[Footnote 117: Roesler, p. 156 et seq.]
[Footnote 118: Roesler, p. 164 et seq.]
[Footnote 119: Vol. i. p. 20. Hallam says, in a note loc. cit.: ’In Italy they inspired such terror that a mass was composed especially deprecating this calamity, “Ab Ungarorum nos defendas jaculis."’]
[Footnote 120: E. Duller, Geschichte des deutschen Volkes, p. 108. Leipzig: Wigand. 1840.]
[Footnote 121: During their passage across the Carpathians the Hungarians are said to have encountered and reduced to submission a number of petty chiefs and tribes, believed by certain writers to have been the descendants of Daco-Romans who had settled in those mountains many centuries previously. Amongst them ‘Dukes’ Gellius or Julius, Claudius, and Mariotus are mentioned. The chronicler of these events is known as the ‘Anonymous Notary of King Bela’ of Hungary, and his narrative is adopted by those modern writers who hold the view that the early princes of Wallachia descended from the Carpathians, whilst other writers, and notably Roesler, who denies that theory, throw discredit upon the whole story, and consider the writings of the ’anonymous notary’ a fabrication. The bias exhibited by the different historians makes it impossible to arrive at any just conclusion on the subject.]
VI.

[Rows]
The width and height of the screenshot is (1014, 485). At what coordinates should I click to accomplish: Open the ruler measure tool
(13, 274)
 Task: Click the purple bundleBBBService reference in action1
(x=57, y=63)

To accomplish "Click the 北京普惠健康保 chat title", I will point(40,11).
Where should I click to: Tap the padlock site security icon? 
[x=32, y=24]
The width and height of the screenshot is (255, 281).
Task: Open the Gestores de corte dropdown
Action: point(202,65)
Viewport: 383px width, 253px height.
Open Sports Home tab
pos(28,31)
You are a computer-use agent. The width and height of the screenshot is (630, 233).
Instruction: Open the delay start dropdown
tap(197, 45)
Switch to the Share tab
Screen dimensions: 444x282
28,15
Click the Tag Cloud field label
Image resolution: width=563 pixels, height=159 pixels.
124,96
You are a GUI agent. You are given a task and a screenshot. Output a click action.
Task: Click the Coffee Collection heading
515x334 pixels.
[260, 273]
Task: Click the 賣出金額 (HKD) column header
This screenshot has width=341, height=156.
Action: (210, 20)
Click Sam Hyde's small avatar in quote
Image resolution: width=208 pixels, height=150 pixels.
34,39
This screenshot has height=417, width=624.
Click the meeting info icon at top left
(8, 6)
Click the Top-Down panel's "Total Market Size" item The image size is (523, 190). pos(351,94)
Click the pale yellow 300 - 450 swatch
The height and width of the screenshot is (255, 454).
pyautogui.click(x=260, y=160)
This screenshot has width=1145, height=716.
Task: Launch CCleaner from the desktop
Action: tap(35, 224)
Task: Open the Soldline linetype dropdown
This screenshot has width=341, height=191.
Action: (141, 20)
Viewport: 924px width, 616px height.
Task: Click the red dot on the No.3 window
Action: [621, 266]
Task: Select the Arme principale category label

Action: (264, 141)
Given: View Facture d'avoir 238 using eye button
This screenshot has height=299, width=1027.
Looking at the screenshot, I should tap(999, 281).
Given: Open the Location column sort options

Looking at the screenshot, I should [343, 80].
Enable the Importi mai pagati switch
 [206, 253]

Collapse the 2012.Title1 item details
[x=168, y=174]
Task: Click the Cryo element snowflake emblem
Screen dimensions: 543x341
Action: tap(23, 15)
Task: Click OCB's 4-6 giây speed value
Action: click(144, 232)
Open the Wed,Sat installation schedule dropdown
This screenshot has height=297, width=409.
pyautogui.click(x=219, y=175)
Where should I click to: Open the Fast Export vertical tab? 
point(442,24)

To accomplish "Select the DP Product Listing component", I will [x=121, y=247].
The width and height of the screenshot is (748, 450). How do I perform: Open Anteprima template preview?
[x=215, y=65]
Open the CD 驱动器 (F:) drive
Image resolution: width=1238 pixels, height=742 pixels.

[Brief] Pick up the text on early Hungarian and Wallachian history after its last line and keep writing. The records have nothing to do with the text on early Hungarian and Wallachian history.

[Final result]
In studying the historical records of this time, the reader will frequently encounter the names of two tribes which will cause him considerable perplexity, namely, the Patzinakitai,[122] as they were called by the Greeks, and the Wallachs, who were variously called ‘Vlaci,’ ‘Blaci,’ ‘Valachi,’ ‘Olachi,’ &c. Of the former little can and need be said. They are sometimes called Romans; were dominant in certain parts of the country in the tenth, and probably also the eleventh, century; assisted the Bulgari to drive the Hungarians over the Carpathians, and were even strong enough to make war upon the Eastern Empire about the end of the eleventh century. About that time ineffectual attempts were made to christianise them, and the last we hear of them is at the close of the thirteenth century, when they were associated with the Wallachs in the Carpathians, and probably gave their name to a district in which they were settled. They are believed, later on, to have migrated into Hungary, and cease to be named as a distinct people.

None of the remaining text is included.